Search the entries for the word "MCHobby". Copy every line that holds it.

**Saved entries**
--------

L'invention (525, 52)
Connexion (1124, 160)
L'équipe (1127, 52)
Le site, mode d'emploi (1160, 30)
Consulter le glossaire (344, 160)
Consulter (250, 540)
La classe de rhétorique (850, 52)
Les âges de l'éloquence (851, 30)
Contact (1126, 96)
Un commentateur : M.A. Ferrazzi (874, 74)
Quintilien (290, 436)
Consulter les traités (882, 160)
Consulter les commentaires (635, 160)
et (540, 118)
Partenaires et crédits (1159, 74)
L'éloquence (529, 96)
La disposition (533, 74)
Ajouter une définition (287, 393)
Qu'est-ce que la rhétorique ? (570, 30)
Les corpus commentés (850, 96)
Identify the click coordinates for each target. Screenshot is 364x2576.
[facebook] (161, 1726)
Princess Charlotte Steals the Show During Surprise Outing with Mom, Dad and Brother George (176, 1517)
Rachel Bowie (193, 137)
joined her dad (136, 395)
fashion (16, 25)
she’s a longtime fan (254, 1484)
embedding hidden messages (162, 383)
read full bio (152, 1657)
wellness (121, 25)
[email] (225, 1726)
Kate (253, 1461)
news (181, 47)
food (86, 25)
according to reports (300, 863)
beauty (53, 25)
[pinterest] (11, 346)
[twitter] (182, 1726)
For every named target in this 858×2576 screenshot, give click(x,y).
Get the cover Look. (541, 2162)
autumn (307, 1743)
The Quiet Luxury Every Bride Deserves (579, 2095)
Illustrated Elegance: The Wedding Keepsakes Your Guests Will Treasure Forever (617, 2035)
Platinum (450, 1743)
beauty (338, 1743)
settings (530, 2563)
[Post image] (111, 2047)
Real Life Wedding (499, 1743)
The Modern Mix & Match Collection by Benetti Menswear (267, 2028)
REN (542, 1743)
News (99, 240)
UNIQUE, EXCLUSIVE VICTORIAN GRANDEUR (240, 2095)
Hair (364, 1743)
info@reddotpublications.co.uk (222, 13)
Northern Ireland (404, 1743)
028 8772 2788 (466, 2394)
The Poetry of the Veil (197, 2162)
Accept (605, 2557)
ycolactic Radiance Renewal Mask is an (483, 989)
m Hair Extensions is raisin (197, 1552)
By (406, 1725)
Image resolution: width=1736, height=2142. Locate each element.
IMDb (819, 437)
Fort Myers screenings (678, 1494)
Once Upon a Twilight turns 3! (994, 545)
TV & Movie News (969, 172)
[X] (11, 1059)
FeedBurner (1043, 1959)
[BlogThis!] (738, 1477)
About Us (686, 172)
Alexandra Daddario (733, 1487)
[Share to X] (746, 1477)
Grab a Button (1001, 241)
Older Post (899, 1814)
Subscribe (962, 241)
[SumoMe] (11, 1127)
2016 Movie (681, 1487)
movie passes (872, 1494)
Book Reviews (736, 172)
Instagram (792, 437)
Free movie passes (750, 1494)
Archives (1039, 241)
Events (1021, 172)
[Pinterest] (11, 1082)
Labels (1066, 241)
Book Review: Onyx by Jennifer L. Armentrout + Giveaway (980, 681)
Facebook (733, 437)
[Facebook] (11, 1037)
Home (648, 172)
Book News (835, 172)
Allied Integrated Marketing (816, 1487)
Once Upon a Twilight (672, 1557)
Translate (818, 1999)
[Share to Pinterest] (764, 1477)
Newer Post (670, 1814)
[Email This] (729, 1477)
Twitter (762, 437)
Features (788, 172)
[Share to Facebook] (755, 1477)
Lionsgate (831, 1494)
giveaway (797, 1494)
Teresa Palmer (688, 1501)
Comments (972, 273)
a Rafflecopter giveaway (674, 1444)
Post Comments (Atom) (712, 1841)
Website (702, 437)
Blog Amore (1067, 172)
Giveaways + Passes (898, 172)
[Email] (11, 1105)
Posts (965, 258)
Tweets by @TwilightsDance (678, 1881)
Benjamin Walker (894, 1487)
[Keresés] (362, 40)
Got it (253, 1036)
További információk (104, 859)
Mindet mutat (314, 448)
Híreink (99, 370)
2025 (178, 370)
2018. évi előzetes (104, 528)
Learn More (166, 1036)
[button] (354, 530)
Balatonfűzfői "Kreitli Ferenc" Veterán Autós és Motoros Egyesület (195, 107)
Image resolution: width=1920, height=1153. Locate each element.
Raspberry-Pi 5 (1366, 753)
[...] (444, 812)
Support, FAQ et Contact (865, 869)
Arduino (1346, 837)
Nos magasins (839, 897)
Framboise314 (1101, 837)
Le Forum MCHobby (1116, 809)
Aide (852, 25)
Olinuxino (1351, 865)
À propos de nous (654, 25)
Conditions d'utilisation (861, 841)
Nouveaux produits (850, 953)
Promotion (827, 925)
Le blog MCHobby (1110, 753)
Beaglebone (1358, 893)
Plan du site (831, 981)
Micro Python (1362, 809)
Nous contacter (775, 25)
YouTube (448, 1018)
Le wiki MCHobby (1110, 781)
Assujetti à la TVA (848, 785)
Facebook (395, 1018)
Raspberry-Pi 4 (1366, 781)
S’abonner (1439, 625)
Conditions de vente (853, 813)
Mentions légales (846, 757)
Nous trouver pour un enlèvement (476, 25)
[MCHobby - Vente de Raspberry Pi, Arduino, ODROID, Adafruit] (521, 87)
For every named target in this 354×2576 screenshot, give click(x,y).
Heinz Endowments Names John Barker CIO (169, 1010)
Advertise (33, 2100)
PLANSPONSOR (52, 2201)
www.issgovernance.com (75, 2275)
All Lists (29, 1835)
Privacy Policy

--------

**SOLUTION TO THE PROBLEM**
Le Forum MCHobby (1116, 809)
Le blog MCHobby (1110, 753)
Le wiki MCHobby (1110, 781)
[MCHobby - Vente de Raspberry Pi, Arduino, ODROID, Adafruit] (521, 87)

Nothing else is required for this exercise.